WHAT YOU ARE ASKED TO DO: All pictures must be left out as you transcribe the lines from the first line of the data to the line containing "The width and", both included.

[[ RECORDS FOR THIS EXERCISE, beginning ]]

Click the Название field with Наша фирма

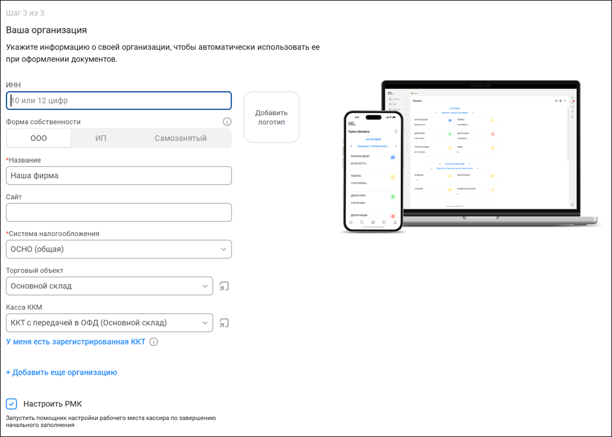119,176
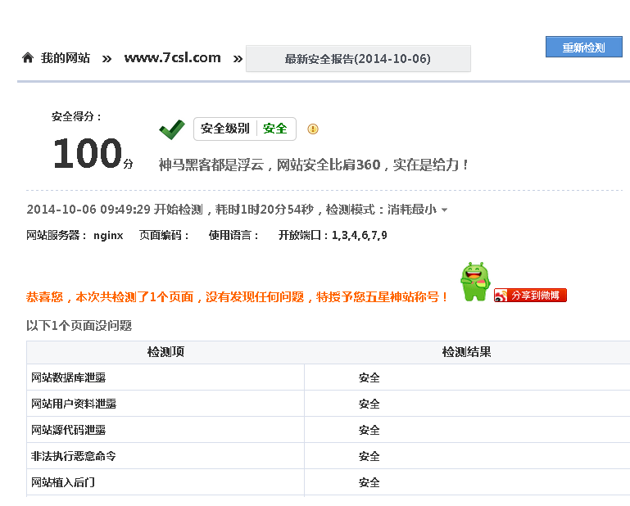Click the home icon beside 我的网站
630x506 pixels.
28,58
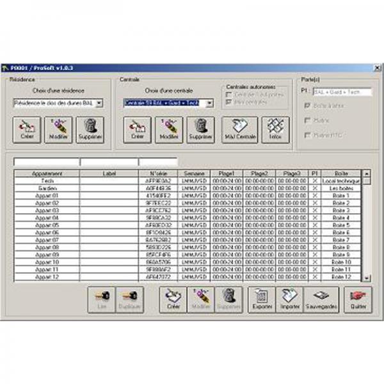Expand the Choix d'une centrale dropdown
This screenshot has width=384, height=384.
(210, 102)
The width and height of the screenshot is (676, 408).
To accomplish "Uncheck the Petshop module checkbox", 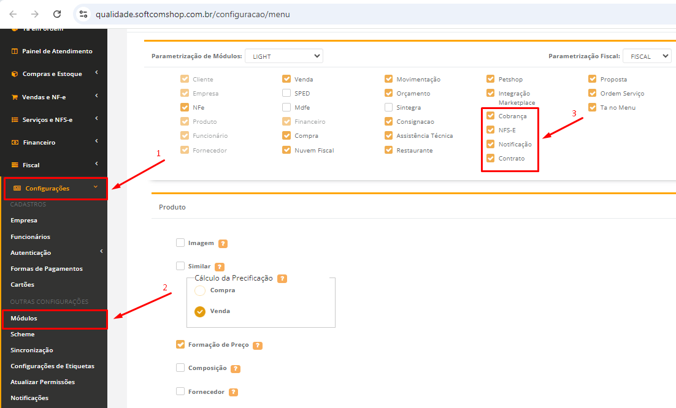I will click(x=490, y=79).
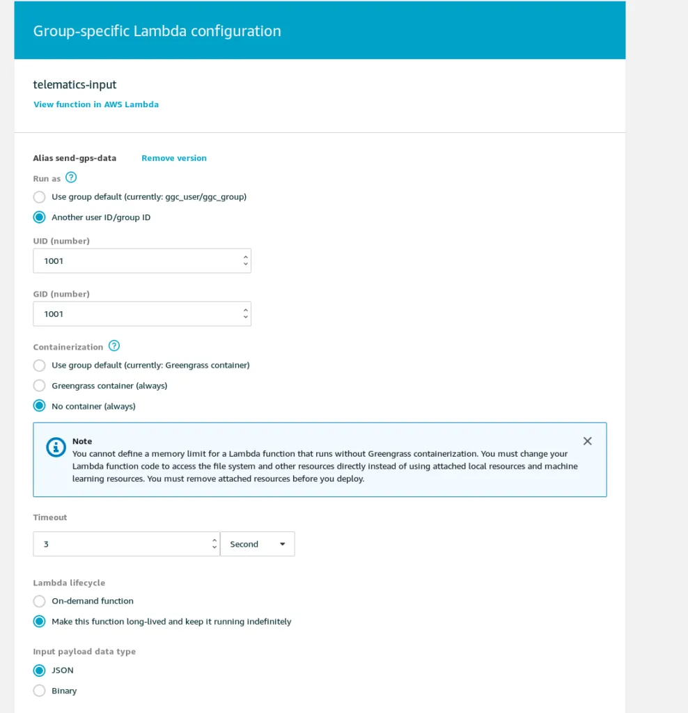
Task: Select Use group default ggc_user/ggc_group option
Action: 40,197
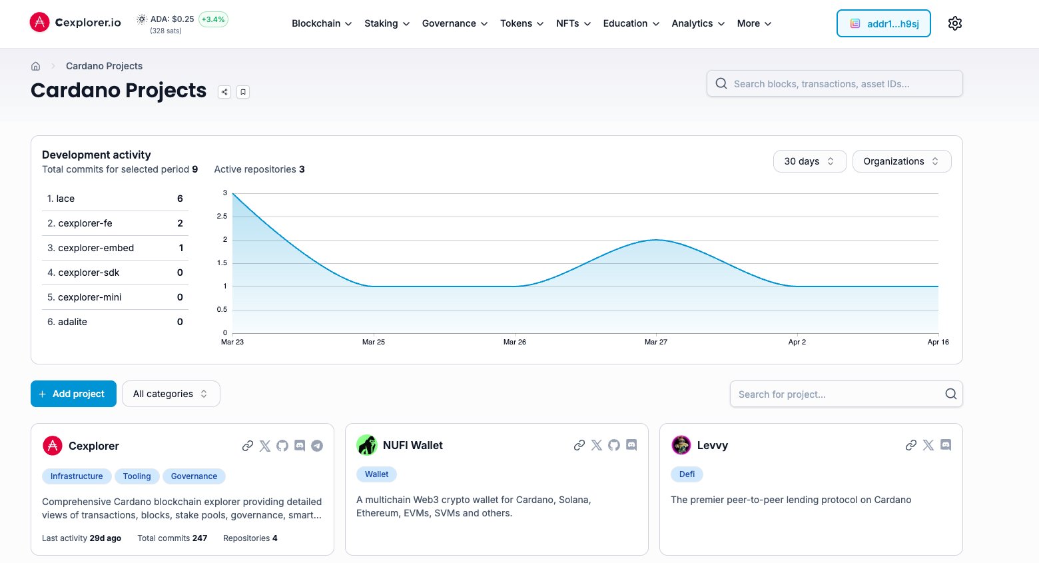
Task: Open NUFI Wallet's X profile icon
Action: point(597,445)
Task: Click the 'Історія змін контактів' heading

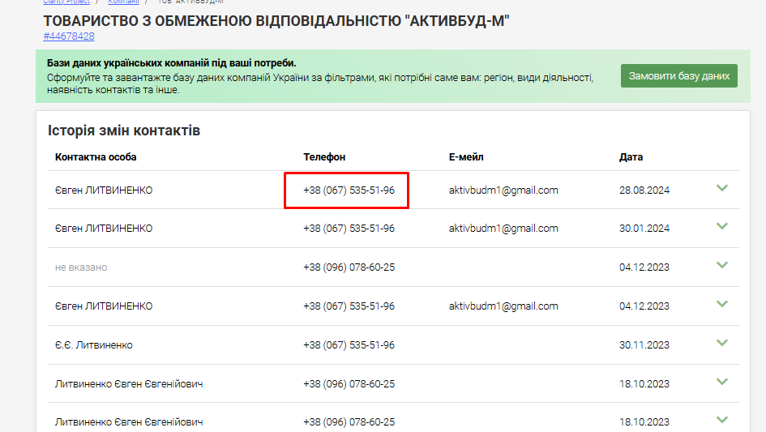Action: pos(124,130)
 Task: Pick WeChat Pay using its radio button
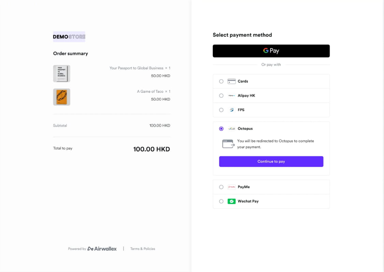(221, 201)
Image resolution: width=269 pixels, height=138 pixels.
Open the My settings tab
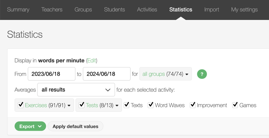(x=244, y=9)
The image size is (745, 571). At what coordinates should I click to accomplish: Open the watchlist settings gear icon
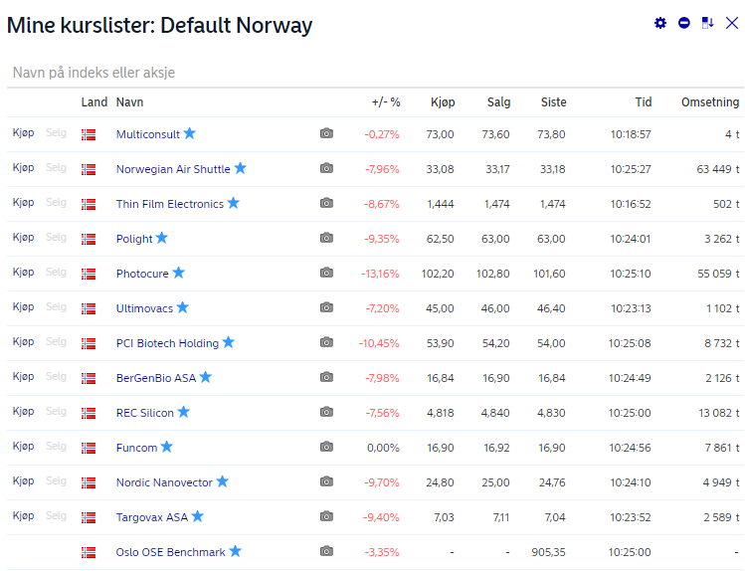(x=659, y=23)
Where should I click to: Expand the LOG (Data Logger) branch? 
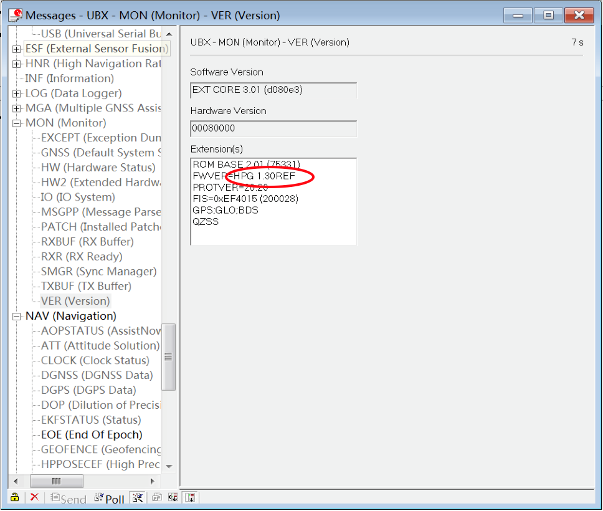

[[ RECORDS FOR THIS EXERCISE, end ]]

TASK ANSWER:
Click the Название field with Наша фирма

119,176
Click the home icon beside 我的网站
630x506 pixels.
28,58
Expand the Choix d'une centrale dropdown
This screenshot has width=384, height=384.
(210, 102)
The width and height of the screenshot is (676, 408).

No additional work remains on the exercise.